--- Supplied records ---

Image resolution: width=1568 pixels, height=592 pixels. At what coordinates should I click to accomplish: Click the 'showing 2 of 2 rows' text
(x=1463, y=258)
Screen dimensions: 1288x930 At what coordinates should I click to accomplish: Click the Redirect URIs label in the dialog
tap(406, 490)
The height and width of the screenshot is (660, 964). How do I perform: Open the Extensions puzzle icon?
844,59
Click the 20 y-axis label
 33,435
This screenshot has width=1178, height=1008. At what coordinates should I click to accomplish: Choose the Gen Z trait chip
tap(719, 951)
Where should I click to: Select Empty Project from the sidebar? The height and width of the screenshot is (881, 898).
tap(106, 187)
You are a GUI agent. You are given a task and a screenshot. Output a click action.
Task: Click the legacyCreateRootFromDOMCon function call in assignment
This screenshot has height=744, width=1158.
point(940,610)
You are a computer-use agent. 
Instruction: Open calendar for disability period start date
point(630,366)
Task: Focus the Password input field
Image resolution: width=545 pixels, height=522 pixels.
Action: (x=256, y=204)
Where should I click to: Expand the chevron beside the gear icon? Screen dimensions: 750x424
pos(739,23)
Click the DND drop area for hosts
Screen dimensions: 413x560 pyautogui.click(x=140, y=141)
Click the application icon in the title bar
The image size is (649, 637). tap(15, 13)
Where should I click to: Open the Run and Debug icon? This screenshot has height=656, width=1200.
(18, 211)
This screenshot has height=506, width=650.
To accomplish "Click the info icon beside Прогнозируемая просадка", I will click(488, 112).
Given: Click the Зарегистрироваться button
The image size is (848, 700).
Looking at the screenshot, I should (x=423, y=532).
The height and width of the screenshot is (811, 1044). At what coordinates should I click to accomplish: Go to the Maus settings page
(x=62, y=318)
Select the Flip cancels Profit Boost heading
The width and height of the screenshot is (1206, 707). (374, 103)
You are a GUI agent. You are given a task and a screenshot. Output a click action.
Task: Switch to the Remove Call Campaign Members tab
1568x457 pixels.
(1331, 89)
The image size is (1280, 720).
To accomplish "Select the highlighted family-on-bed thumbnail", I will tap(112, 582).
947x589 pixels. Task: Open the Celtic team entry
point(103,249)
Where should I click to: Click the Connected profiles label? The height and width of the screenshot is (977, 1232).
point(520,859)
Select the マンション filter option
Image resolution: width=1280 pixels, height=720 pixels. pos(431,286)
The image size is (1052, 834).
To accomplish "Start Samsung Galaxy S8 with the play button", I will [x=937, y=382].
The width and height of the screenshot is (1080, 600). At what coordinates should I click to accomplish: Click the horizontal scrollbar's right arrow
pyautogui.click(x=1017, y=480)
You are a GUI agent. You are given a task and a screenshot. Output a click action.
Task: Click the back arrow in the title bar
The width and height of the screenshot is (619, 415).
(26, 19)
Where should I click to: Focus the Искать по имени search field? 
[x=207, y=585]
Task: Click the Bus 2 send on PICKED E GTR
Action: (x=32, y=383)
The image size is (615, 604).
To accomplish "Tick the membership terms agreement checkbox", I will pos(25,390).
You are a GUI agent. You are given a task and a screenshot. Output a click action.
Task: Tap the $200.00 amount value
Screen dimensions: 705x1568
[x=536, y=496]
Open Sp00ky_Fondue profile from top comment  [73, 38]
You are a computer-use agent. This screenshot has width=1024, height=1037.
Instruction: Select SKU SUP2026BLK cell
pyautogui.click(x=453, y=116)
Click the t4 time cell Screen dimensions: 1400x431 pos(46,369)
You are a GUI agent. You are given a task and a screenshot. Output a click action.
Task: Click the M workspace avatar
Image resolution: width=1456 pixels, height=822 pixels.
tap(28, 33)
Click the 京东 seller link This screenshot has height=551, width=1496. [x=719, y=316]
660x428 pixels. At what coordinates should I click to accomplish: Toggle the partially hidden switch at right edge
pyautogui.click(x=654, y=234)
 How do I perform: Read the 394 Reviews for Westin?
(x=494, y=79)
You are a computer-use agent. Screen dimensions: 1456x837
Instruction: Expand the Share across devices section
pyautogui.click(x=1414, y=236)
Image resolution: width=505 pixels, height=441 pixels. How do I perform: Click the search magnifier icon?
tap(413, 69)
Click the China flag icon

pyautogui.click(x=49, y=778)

---

• _Task item_:
This exercise requires the entries above to be restated exactly.

• _Output_:
Image resolution: width=1568 pixels, height=592 pixels. At what coordinates should I click to accomplish: Click the 'showing 2 of 2 rows' text
(x=1463, y=258)
Screen dimensions: 1288x930 At what coordinates should I click to accomplish: Click the Redirect URIs label in the dialog
tap(406, 490)
The height and width of the screenshot is (660, 964). How do I perform: Open the Extensions puzzle icon?
844,59
Click the 20 y-axis label
 33,435
This screenshot has width=1178, height=1008. At what coordinates should I click to accomplish: Choose the Gen Z trait chip
tap(719, 951)
Where should I click to: Select Empty Project from the sidebar? The height and width of the screenshot is (881, 898).
tap(106, 187)
You are a GUI agent. You are given a task and a screenshot. Output a click action.
Task: Click the legacyCreateRootFromDOMCon function call in assignment
This screenshot has height=744, width=1158.
point(940,610)
You are a computer-use agent. 
Instruction: Open calendar for disability period start date
point(630,366)
Task: Focus the Password input field
Image resolution: width=545 pixels, height=522 pixels.
Action: (x=256, y=204)
Where should I click to: Expand the chevron beside the gear icon? Screen dimensions: 750x424
pos(739,23)
Click the DND drop area for hosts
Screen dimensions: 413x560 pyautogui.click(x=140, y=141)
Click the application icon in the title bar
The image size is (649, 637). tap(15, 13)
Where should I click to: Open the Run and Debug icon? This screenshot has height=656, width=1200.
(18, 211)
This screenshot has height=506, width=650.
To accomplish "Click the info icon beside Прогнозируемая просадка", I will click(488, 112).
Given: Click the Зарегистрироваться button
The image size is (848, 700).
Looking at the screenshot, I should (x=423, y=532).
The height and width of the screenshot is (811, 1044). At what coordinates should I click to accomplish: Go to the Maus settings page
(x=62, y=318)
Select the Flip cancels Profit Boost heading
The width and height of the screenshot is (1206, 707). (374, 103)
You are a GUI agent. You are given a task and a screenshot. Output a click action.
Task: Switch to the Remove Call Campaign Members tab
1568x457 pixels.
(1331, 89)
The image size is (1280, 720).
To accomplish "Select the highlighted family-on-bed thumbnail", I will tap(112, 582).
947x589 pixels. Task: Open the Celtic team entry
point(103,249)
Where should I click to: Click the Connected profiles label? The height and width of the screenshot is (977, 1232).
point(520,859)
Select the マンション filter option
Image resolution: width=1280 pixels, height=720 pixels. pos(431,286)
The image size is (1052, 834).
To accomplish "Start Samsung Galaxy S8 with the play button", I will [x=937, y=382].
The width and height of the screenshot is (1080, 600). At what coordinates should I click to accomplish: Click the horizontal scrollbar's right arrow
pyautogui.click(x=1017, y=480)
You are a GUI agent. You are given a task and a screenshot. Output a click action.
Task: Click the back arrow in the title bar
The width and height of the screenshot is (619, 415).
(26, 19)
Where should I click to: Focus the Искать по имени search field? 
[x=207, y=585]
Task: Click the Bus 2 send on PICKED E GTR
Action: (x=32, y=383)
The image size is (615, 604).
To accomplish "Tick the membership terms agreement checkbox", I will pos(25,390).
You are a GUI agent. You are given a task and a screenshot. Output a click action.
Task: Tap the $200.00 amount value
Screen dimensions: 705x1568
[x=536, y=496]
Open Sp00ky_Fondue profile from top comment  [73, 38]
You are a computer-use agent. This screenshot has width=1024, height=1037.
Instruction: Select SKU SUP2026BLK cell
pyautogui.click(x=453, y=116)
Click the t4 time cell Screen dimensions: 1400x431 pos(46,369)
You are a GUI agent. You are given a task and a screenshot. Output a click action.
Task: Click the M workspace avatar
Image resolution: width=1456 pixels, height=822 pixels.
tap(28, 33)
Click the 京东 seller link This screenshot has height=551, width=1496. [x=719, y=316]
660x428 pixels. At what coordinates should I click to accomplish: Toggle the partially hidden switch at right edge
pyautogui.click(x=654, y=234)
 How do I perform: Read the 394 Reviews for Westin?
(x=494, y=79)
You are a computer-use agent. Screen dimensions: 1456x837
Instruction: Expand the Share across devices section
pyautogui.click(x=1414, y=236)
Image resolution: width=505 pixels, height=441 pixels. How do I perform: Click the search magnifier icon?
tap(413, 69)
Click the China flag icon

pyautogui.click(x=49, y=778)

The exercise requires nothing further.